The Vec::<T>::get() method returns an Option<&T>, that is, an option of a reference into the vector. Because your vector already contains references (&str), it means that get() in your case returns Option<&&str>.
Now, the reason why your first example compiles is that by being explicit about the type of the s variable you cause deref coercion to fire, that is, the compiler will automatically insert a dereference operator:
// You write this:
let s: &str = v.get(0).unwrap();
// Compiler actually does this:
let s: &str = *v.get(0).unwrap();
Then, because there exists an implementation of the From<&str> trait for String, the compiler accepts the String::from(s) call.
In the second piece, however, without an explicit type annotation the type assigned to s is &&str:
let s: &&str = v.get(0).unwrap();
This changes the situation with the String::from() method: there is no From<&&str> implementation for String, and the compiler fails to compile the code.

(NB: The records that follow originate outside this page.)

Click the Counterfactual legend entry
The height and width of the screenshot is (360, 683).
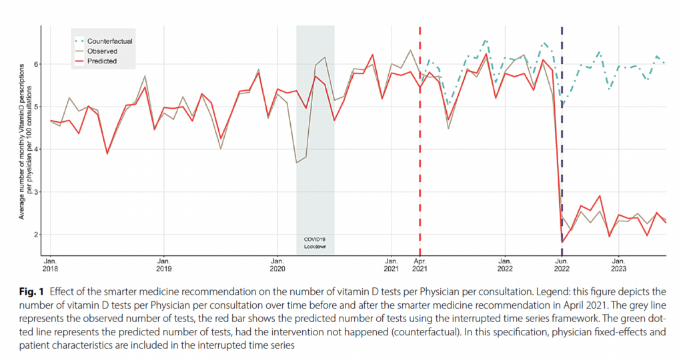pyautogui.click(x=109, y=41)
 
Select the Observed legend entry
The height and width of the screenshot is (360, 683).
pyautogui.click(x=101, y=51)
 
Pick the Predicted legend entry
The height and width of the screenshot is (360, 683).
pyautogui.click(x=101, y=61)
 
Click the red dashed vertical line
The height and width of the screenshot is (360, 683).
pyautogui.click(x=420, y=133)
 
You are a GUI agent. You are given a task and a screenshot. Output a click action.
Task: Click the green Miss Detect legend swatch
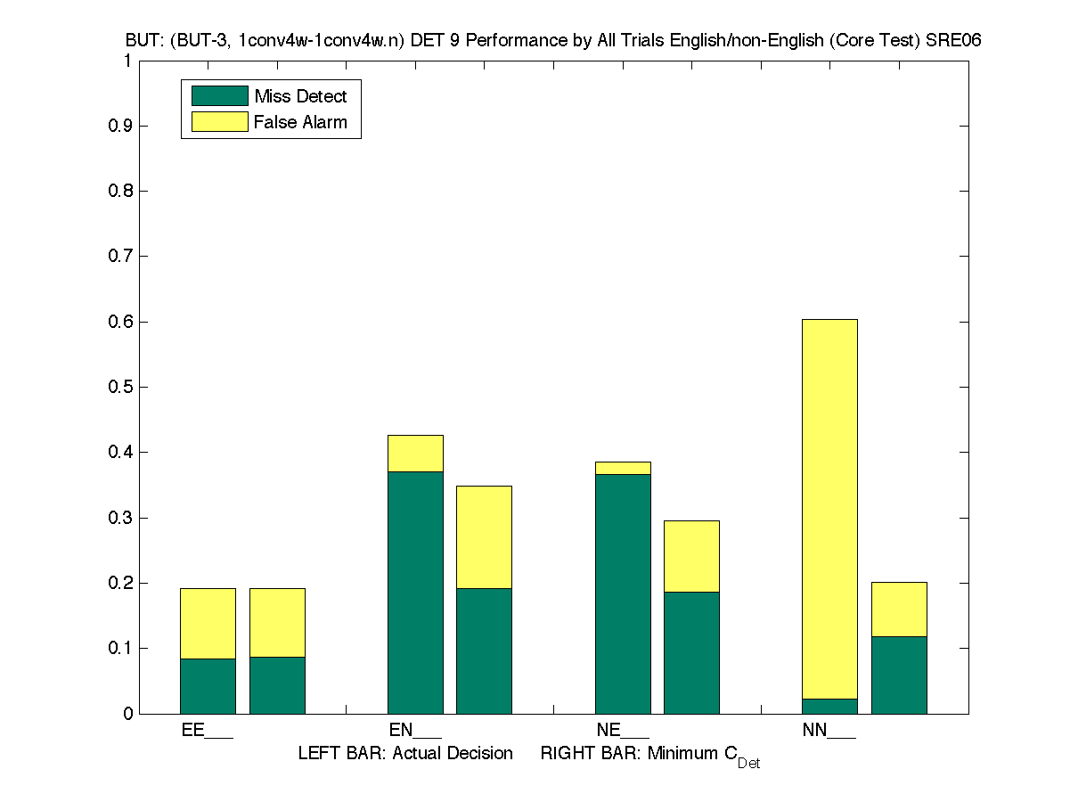pyautogui.click(x=219, y=96)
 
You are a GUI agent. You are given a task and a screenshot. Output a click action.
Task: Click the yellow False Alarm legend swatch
pyautogui.click(x=219, y=122)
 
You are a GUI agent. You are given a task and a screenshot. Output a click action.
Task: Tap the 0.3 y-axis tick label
pyautogui.click(x=121, y=518)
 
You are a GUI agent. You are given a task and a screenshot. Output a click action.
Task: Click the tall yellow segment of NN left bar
pyautogui.click(x=829, y=508)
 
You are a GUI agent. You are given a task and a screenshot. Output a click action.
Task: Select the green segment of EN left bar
pyautogui.click(x=415, y=593)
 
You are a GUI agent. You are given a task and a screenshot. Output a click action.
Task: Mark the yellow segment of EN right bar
pyautogui.click(x=484, y=536)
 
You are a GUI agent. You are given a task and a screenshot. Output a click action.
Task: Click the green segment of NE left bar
pyautogui.click(x=623, y=593)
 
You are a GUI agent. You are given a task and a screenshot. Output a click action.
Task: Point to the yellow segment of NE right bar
pyautogui.click(x=691, y=556)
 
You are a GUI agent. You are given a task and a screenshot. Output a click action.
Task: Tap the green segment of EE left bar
pyautogui.click(x=208, y=686)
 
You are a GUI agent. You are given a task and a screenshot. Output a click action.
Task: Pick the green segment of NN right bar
pyautogui.click(x=899, y=675)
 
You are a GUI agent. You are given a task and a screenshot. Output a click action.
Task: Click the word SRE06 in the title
pyautogui.click(x=953, y=41)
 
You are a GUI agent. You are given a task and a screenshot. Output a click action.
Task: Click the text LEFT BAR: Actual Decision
pyautogui.click(x=405, y=754)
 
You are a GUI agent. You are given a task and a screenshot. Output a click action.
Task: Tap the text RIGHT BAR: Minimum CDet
pyautogui.click(x=649, y=755)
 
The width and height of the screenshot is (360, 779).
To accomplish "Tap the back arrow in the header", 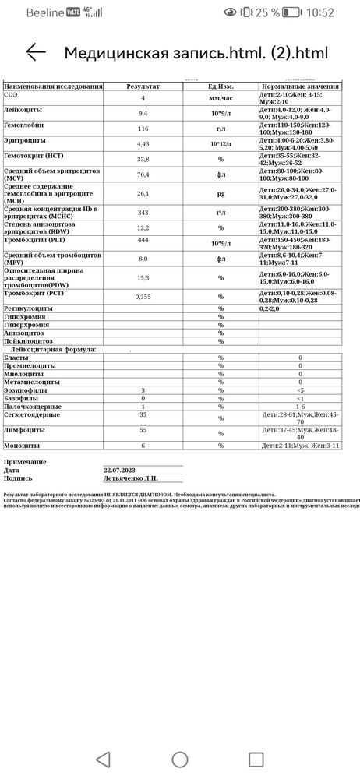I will tap(36, 52).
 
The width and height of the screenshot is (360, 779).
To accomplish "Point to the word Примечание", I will tap(25, 462).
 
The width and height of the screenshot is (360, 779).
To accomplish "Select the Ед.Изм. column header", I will tap(221, 86).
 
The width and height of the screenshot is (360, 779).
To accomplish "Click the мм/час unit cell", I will tap(221, 98).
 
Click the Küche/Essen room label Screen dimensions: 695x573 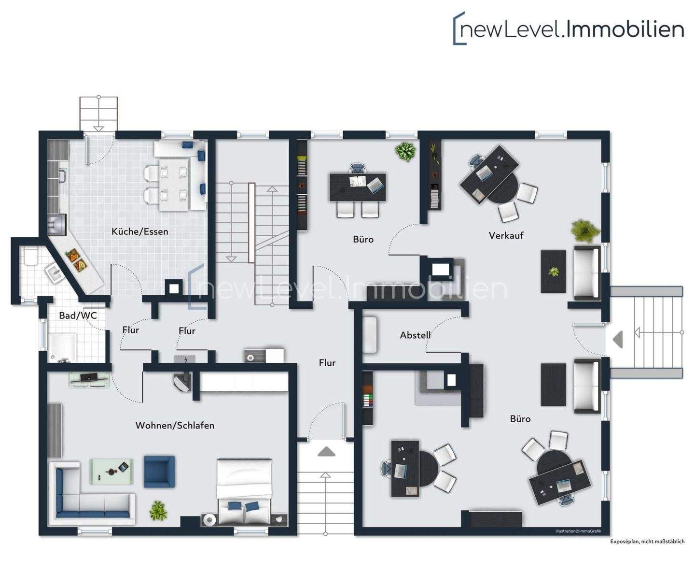pos(140,231)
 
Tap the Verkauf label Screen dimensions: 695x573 pos(506,236)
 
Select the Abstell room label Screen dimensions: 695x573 pos(415,335)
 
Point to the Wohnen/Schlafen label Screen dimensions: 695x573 pos(175,426)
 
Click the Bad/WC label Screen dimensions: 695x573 pos(78,315)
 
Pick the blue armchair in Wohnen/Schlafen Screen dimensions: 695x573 pos(159,472)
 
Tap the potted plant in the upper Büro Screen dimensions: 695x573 pos(405,152)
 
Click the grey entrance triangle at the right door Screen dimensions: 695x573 pos(618,340)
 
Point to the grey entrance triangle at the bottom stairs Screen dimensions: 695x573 pos(327,452)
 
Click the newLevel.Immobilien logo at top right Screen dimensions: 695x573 pos(569,29)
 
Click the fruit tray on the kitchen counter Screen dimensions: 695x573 pos(76,260)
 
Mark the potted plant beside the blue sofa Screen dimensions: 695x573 pos(158,511)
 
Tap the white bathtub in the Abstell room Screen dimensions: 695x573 pos(370,334)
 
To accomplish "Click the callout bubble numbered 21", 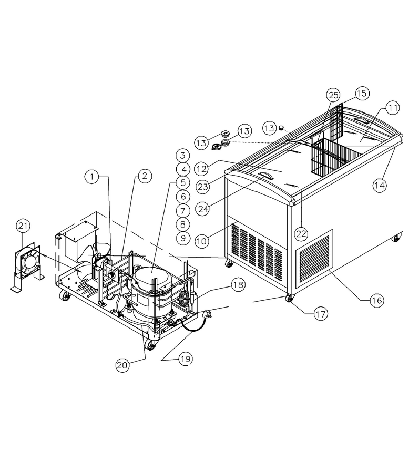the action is [23, 226].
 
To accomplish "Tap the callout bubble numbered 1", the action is [92, 177].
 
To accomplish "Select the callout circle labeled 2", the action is [145, 176].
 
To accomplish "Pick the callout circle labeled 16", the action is [376, 300].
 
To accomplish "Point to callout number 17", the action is [320, 314].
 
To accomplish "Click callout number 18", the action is [238, 285].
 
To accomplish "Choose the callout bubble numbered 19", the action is [186, 359].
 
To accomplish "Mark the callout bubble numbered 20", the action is [122, 365].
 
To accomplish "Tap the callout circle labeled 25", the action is [333, 95].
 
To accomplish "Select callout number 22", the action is [301, 233].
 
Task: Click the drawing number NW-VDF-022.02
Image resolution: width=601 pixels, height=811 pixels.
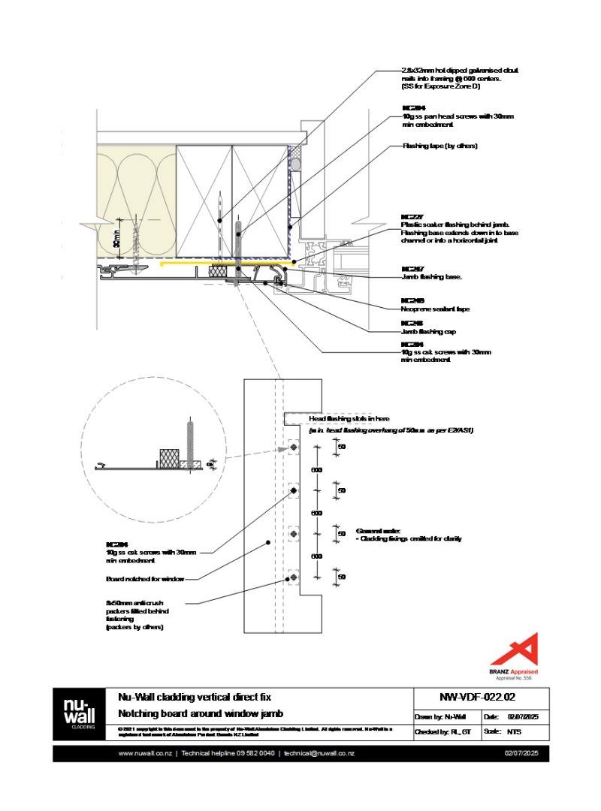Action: (x=482, y=696)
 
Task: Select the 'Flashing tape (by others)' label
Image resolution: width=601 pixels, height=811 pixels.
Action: (x=439, y=146)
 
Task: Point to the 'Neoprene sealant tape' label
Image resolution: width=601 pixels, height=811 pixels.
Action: (x=436, y=309)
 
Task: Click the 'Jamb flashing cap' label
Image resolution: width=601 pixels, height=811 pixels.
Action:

A logical question here would be why no deref coercion happens in this case, when s is used as an argument for from()? The answer is that deref coercion does not happen for generic methods, and String::from is a generic method because it relies on the type parameter of the From trait. The compiler can't do a deref coercion, because it is totally possible (in principle) to have both From<&str> and From<&&str> methods which would potentially do different things.
Even if From<&&str> does not exist now, and the compiler would have applied a deref coercion, it would make the code brittle against future evolution: if for some reason From<&&str> is added in a future version of the standard library, your code may silently break, because it will now call a different method than before, with potentially different logic.
(Naturally, I'm not saying that From<&&str> would indeed be added in the future libstd version; this is generic reasoning applicable to any kind of trait, in any code base).